Sobre o tema do curso, dedicado às “Novas Tendências”, José Luís Peixoto, 41 anos, interpreta-o como “uma oportunidade de descoberta e conhecer essas vozes difíceis de escutar em Portugal”, mas também o inverso, “de falar de literatura portuguesa, que é também falar do Portugal contemporâneo, porque existe a história que partilhamos e também o momento presente”.

Apesar da profusão de línguas locais em Moçambique e de grande parte da população não falar o português como língua materna, o escritor lembrou que “a literatura ganha sempre com a riqueza e diversidade” mas também não vislumbra alternativas para os autores moçambicanos.

“Parece-me que o caminho da literatura moçambicana é na língua portuguesa”, afirmou, sustentando que, entre todas as que são faladas em Moçambique, trata-se da mais desenvolvida ao nível escrito, embora haja margem para tirar vantagens da diversidade e partilha.

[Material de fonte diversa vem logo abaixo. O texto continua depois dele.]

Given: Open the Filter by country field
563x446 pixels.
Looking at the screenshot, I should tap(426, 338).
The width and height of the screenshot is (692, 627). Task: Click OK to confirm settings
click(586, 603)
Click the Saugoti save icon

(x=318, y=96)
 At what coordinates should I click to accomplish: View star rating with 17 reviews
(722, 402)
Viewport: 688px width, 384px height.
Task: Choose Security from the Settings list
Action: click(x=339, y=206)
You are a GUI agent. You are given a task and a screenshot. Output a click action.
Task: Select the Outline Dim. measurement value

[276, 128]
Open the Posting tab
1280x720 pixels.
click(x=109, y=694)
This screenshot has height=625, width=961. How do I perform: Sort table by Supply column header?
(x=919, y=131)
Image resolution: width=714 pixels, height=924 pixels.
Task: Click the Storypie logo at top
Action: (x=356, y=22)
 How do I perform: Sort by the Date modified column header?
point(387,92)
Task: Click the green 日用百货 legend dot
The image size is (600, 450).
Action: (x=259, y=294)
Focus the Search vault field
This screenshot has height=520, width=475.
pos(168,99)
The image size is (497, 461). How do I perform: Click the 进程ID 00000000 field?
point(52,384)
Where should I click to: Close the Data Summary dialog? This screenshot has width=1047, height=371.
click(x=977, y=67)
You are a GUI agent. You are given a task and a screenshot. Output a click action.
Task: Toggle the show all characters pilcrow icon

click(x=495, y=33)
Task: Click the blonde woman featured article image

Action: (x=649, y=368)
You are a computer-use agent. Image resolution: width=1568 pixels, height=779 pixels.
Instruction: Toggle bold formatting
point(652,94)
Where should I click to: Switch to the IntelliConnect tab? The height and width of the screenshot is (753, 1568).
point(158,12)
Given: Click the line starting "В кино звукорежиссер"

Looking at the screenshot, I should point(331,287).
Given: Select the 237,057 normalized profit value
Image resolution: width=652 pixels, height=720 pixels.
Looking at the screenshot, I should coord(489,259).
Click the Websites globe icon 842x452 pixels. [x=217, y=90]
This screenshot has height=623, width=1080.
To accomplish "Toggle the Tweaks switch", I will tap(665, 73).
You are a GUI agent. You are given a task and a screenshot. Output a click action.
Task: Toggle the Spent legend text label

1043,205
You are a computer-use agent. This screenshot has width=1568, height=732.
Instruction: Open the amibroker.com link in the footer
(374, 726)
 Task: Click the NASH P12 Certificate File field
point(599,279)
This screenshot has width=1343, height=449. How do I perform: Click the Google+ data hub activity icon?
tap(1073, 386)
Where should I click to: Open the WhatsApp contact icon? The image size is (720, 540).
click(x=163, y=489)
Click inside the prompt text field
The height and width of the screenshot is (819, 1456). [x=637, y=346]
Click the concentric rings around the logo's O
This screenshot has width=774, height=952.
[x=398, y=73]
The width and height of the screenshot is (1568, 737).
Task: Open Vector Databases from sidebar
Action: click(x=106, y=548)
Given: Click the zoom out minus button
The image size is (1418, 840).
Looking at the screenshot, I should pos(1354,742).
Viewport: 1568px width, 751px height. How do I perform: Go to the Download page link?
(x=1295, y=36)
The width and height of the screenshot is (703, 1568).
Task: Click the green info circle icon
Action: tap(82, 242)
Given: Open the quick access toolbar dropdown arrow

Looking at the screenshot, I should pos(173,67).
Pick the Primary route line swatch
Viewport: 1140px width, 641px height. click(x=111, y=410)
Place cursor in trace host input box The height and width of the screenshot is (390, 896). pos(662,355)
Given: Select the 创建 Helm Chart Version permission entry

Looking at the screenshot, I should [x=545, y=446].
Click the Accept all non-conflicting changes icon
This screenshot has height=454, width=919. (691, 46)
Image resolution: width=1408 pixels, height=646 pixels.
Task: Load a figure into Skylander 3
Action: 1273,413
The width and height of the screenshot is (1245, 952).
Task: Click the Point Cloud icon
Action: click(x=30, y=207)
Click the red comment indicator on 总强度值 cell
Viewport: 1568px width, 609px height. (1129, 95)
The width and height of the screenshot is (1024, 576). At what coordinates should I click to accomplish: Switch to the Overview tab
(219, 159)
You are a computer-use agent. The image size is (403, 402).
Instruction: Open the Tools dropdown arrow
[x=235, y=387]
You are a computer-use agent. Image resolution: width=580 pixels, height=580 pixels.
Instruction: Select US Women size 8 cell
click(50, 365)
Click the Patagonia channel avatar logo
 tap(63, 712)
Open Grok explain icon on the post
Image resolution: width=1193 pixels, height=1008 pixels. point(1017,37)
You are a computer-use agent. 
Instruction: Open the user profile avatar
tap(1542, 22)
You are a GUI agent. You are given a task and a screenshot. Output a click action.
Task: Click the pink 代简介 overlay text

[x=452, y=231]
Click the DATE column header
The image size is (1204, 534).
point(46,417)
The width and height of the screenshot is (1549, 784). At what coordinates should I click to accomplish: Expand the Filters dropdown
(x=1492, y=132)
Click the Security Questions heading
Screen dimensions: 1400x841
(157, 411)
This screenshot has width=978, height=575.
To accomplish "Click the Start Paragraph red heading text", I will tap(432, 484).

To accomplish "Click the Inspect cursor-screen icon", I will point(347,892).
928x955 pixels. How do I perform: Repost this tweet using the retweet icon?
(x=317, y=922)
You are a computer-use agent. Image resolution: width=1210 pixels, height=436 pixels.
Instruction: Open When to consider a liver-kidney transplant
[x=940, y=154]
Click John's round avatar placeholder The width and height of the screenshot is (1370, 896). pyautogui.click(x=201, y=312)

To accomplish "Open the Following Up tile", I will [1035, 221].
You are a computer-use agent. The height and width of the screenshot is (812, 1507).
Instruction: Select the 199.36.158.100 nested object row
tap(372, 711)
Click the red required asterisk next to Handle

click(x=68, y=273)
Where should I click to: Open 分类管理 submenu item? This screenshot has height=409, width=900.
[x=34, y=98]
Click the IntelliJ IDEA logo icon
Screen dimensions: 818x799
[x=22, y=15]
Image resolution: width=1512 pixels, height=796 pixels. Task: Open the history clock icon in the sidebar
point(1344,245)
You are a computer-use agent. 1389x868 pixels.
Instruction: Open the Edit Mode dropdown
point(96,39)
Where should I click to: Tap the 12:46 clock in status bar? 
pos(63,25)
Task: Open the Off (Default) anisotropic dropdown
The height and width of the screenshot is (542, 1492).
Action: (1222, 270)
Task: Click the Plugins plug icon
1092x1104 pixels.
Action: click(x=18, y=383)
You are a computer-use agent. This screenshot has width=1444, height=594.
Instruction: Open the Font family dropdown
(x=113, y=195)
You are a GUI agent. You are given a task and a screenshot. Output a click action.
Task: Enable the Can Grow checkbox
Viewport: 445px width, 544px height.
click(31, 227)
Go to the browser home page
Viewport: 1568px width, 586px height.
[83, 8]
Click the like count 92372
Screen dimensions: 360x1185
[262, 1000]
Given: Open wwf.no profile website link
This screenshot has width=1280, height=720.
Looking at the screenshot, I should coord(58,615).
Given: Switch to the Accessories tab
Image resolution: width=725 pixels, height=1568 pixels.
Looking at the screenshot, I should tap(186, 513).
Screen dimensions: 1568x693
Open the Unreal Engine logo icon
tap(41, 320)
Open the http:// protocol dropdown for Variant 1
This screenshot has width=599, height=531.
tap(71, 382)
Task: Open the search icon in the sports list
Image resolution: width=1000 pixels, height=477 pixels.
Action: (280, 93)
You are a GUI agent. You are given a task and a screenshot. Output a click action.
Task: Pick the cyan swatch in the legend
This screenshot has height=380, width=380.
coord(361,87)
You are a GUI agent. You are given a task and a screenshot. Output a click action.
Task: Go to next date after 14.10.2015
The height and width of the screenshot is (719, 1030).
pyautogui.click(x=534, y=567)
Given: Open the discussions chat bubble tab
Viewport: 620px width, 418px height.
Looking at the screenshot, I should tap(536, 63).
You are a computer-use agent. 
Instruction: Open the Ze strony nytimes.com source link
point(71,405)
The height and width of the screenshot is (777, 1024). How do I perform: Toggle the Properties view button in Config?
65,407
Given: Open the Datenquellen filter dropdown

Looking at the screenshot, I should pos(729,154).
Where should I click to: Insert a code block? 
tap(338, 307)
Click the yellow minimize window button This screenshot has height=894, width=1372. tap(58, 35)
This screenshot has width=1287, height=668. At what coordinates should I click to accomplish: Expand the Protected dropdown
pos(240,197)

“A própria língua portuguesa não tem de ter medo de outras realidades linguísticas”, advertiu o escritor, “porque uma língua, seja ela qual for, tem a ambição de exprimir o mundo e o mundo é muito diverso”, devendo assumir como mais-valia novas contribuições, inclusive de vocabulário.

Para dar a conhecer o seu trabalho, José Luís Peixoto viajou para Moçambique com mais de 500 exemplares de uma pequena edição, reunindo textos de vários dos seus livros, e que foi deixando por os lugares por onde passou no país.

“Em muitos casos era o primeiro livro que aquelas pessoas iam ter em casa e isso é muito impactante”, descreveu, na justa medida em que “, para um leitor, ter os seus livros também é importante”.